Investing in India’s Green Future

Apr 22, 2024

India’s energy transformation could offer compelling investment opportunities in power generation, transmission and distribution, renewables and other green technologies.

Candy Chao
Analyst, Emerging Markets Equity Team
Eric Carlson
Head of Sustainability and Portfolio Manager, Emerging Markets Equity Team

Key Takeaways

  • India is experiencing the fastest electricity demand growth rate compared to other major economies globally.1  

  • India is simultaneously undergoing a green energy transformation that could offer compelling investing opportunities.  

  • Investors can find potential opportunities in power generation, grid transmission and distribution, and renewables and other green technologies. 

India has some of the most daunting pollution problems in the world. The country’s expanding population and 7% annual growth rate in GDP over the past decade have pushed it up to third place among the world’s largest emitters of carbon dioxide (CO2), after the U.S. and China.   


But the country also has a unique path toward a greener future.

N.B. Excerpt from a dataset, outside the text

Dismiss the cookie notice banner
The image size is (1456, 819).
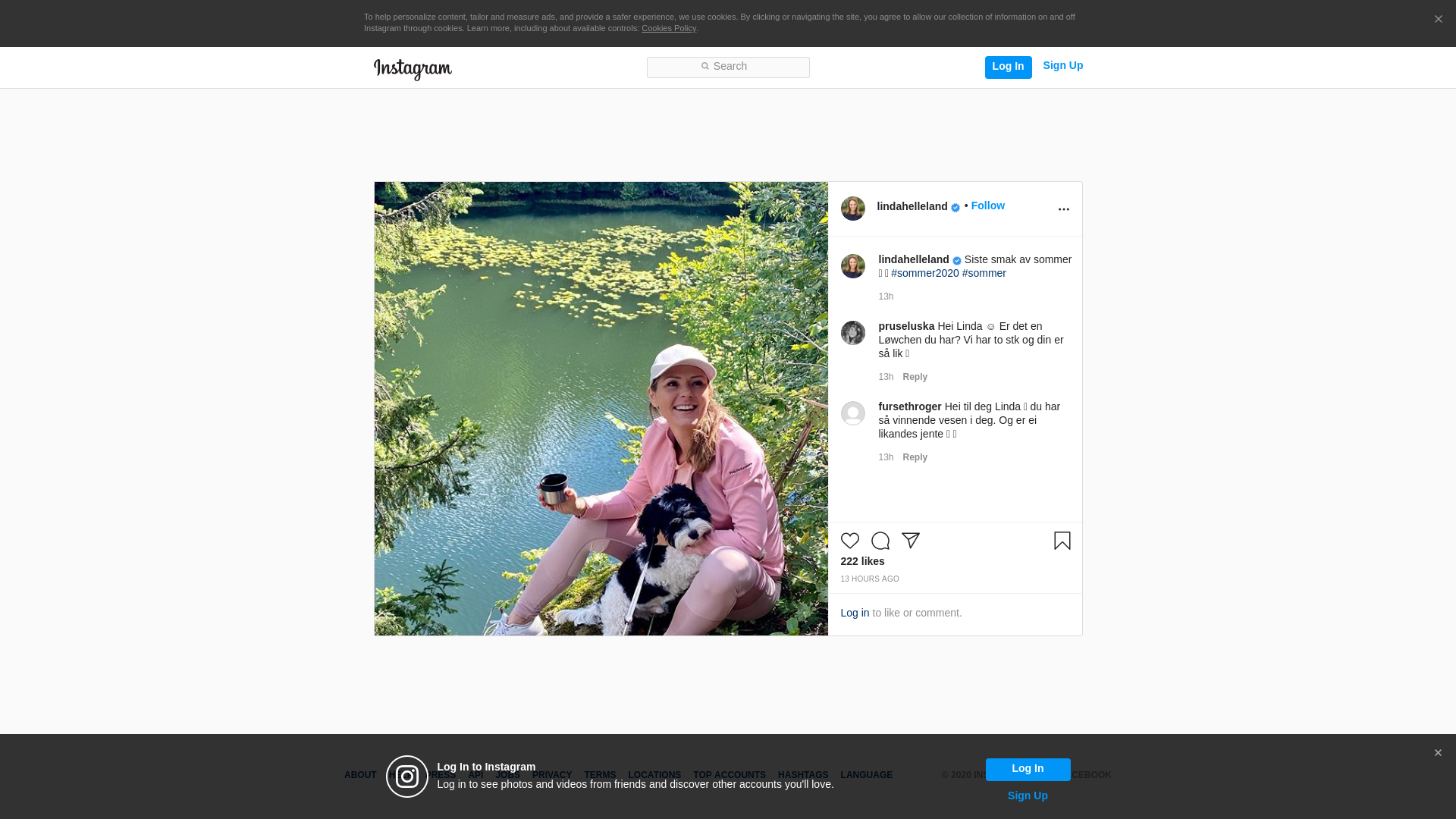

Understanding how this transformation may unfold, and what is distinct to India’s situation, will be key to capturing investment opportunities related to the country’s progress in electrification and power demand growth. 

India’s Green Energy Transformation 

The buildout of clean energy infrastructure is coming fast. The country is committed to commissioning 500 GW of renewable energy capacity by 2030, accounting for more than 40% of its incremental electricity generation. By the end of the decade, renewable energy including hydro power may reach 30% of the total electricity generation mix. India already has quadrupled its renewable energy capacity in the last eight years, to a combined installed capacity of 190 GW today.  

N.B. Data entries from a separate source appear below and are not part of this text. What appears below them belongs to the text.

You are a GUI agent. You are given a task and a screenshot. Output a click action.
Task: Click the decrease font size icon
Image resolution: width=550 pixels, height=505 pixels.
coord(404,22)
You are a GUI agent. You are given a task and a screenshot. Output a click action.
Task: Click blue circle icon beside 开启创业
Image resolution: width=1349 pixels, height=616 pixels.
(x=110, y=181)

India can’t afford to wait, as relentless growth in power demand increases the risk of electricity shortfalls if supply doesn’t keep pace. Peak electricity demand was about 130 GW in 2013 and has doubled in the decade since, potentially reaching 370 GW by 2030. To address the demand, India is adding to its electricity generation capacity, with renewable energy meeting the majority of incremental power demand. In order to ensure a reliable and stable power supply, the country is also expanding its grid.  


All of these elements of India’s distinct green energy journey involve major investments in the next decade. We see potential opportunities in three main areas. 


1. Power transmission and distribution: Grid connection backlogs are a big issue globally, delaying renewable energy projects and posing a major bottleneck to decarbonization efforts. In India, though, grid expansion is proceeding. The country has added 180,000 kilometers of new transmission lines over the past decade, a 60% increase. The government has prioritized rapid deployment of new grid infrastructure to improve the reliability of the power supply, and it plans to spend $30 billion on this by 2030.


Investors can consider companies that provide technology and equipment for national transmission and distribution projects. Over the next decade, India will need to more than double its current installed power capacity, as the country meets rising demand.


2. Renewables and storage: While India today is dependent on coal-based thermal generation, it will meet a large portion of incremental energy demand through renewables, particularly solar. Along with alleviating environmental concerns, this could help improve the country’s energy security and trade balances by reducing India’s net energy import bill, which is about 3% of GDP. What’s more, India plans to boost its domestic supply chain for solar power through manufacturing subsidies and import taxes, shifting away from China, which has been its leading supplier of solar modules.


The country has already installed 67 GW of solar capacity and is expected to install another 13 GW of solar this year. It also already has the world’s fourth-largest installed wind generation capacity, at about 45 GW, and more is planned. Wind power capacity is expected to grow by 60% to 71 GW by 2030. More grid storage is needed to take full advantage of all this renewable capacity and boost reliability. As the economics of battery storage improve, the way solar did about a decade ago, India could ramp up its storage projects and drive even higher load factors.


3. Electric transportation.  India is currently the world’s largest two-wheeler market. Electrification of road transport in India is still in early stages with penetration of electric two-wheelers growing from 1.2% in 2021 to 5.2% today, helped by favorable total cost of ownership and government support. We believe structural factors such as rising disposable incomes, expanding charging infrastructure and improving affordability will continue to support India’s EV market despite slowing global demand and phasing out of subsidies.  


Overall, the collective commitment of the government, the private sector and the people of India are steering the country to a more sustainable path. The country’s unique combination of environmental challenges, development goals and rapid growth create a set of clean energy goals and investment opportunities seen in no other emerging market.